§ **Instruksi Singkat 1**:
Ketik ulang bagian abstrak skripsi yang dimulai dengan kata-kata berisi "No image available" dan berakhir pada "nai anak jalanan.", tanpa mengubah apa pun.
§ **Instruksi Singkat 2**:
Ringkas abstrak skripsi di bawah dalam dua kalimat.
§ **Instruksi Singkat 3**:
Tentukan apakah tiap pernyataan ini sesuai dengan abstrak skripsi di bawah. Jawab ya atau tidak, lalu kutip kata-kata dari abstrak yang menjadi dasarnya.
(a) Penelitian ini termasuk jenis penelitian kuantitatif.
(b) Data dikumpulkan dengan mengamati series, kemudian mengambil scene tertentu.
(c) Analisis yang dipakai adalah semiotika Roland Barthes.

##### Teks yang Diberikan

Representasi Masyarakat Bugis Dalam Channel Youtube Timur Kota (Studi Semiologi Ferdinand De Saussure)

No image available for this title
Skripsi ini membahas tentang Representasi Masyarakat Bugis Dalam
Channel Youtube Timur Kota (Studi Semiologi Ferdinand De Saussure).
Penelitian ini bertujuan untuk menganalisa repressentasi dari pesan yang akan
disampaikan melalui tanda-tanda yang terdapat pada setiap adegan dalam series
ambo nai anak jalanan.
Penelitian ini menggunakan jenis penelitian kualitatif dengan pendekatan
komunikasi yang melibatkan metode yang ada, yaitu analisis semiotika Ferdinand
de Saussure dengan pendekatan kritis serta teknik pengumpulan data dilakukan
dengan mengamati Series Ambo Nai Jalanan kemudian mengambil scene tertentu.

##########
##### Cuplikan Data

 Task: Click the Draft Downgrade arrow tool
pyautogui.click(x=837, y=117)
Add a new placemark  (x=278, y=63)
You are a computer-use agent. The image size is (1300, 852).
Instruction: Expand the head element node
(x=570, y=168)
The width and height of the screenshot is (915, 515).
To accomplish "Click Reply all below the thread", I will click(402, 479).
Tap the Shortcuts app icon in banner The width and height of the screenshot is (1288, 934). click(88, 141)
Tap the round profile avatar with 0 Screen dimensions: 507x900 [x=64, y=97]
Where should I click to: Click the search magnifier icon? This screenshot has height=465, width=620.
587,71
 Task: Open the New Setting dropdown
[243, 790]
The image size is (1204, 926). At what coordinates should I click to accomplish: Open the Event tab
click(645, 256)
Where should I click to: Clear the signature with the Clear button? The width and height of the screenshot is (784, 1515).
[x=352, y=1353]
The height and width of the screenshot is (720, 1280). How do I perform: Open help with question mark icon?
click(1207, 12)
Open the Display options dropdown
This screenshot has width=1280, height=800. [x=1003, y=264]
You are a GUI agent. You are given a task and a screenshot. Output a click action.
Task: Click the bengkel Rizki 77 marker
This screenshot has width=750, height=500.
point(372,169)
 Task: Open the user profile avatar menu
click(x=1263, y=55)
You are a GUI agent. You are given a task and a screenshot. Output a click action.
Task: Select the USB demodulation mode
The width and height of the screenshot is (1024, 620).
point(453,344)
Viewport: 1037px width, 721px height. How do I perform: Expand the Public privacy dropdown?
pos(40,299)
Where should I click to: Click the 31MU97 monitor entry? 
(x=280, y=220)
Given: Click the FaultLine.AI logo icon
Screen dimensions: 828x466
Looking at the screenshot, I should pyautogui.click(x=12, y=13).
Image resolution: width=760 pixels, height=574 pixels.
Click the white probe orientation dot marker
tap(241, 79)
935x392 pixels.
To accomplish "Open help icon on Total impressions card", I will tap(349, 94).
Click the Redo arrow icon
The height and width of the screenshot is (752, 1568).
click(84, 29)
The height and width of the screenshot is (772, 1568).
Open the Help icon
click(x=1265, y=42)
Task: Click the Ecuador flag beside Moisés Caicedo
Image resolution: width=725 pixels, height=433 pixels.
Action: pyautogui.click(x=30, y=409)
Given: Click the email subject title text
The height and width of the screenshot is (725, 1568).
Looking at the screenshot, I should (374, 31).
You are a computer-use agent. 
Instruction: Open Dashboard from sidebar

##########

§ **Penyelesaian Soal 1**:
No image available for this title
Skripsi ini membahas tentang Representasi Masyarakat Bugis Dalam
Channel Youtube Timur Kota (Studi Semiologi Ferdinand De Saussure).
Penelitian ini bertujuan untuk menganalisa repressentasi dari pesan yang akan
disampaikan melalui tanda-tanda yang terdapat pada setiap adegan dalam series
ambo nai anak jalanan.

§ **Penyelesaian Soal 2**:
Skripsi ini membahas representasi masyarakat Bugis dalam channel YouTube Timur Kota melalui studi semiologi Ferdinand de Saussure, dengan tujuan menganalisis representasi pesan lewat tanda-tanda di setiap adegan series ambo nai anak jalanan. Penelitiannya berjenis kualitatif dan memakai analisis semiotika Ferdinand de Saussure dengan pendekatan kritis, sedangkan datanya dikumpulkan dengan mengamati series tersebut lalu mengambil scene tertentu.

§ **Penyelesaian Soal 3**:
(a) Tidak: "Penelitian ini menggunakan jenis penelitian kualitatif"
(b) Ya: "teknik pengumpulan data dilakukan dengan mengamati Series Ambo Nai Jalanan kemudian mengambil scene tertentu"
(c) Tidak: "analisis semiotika Ferdinand de Saussure"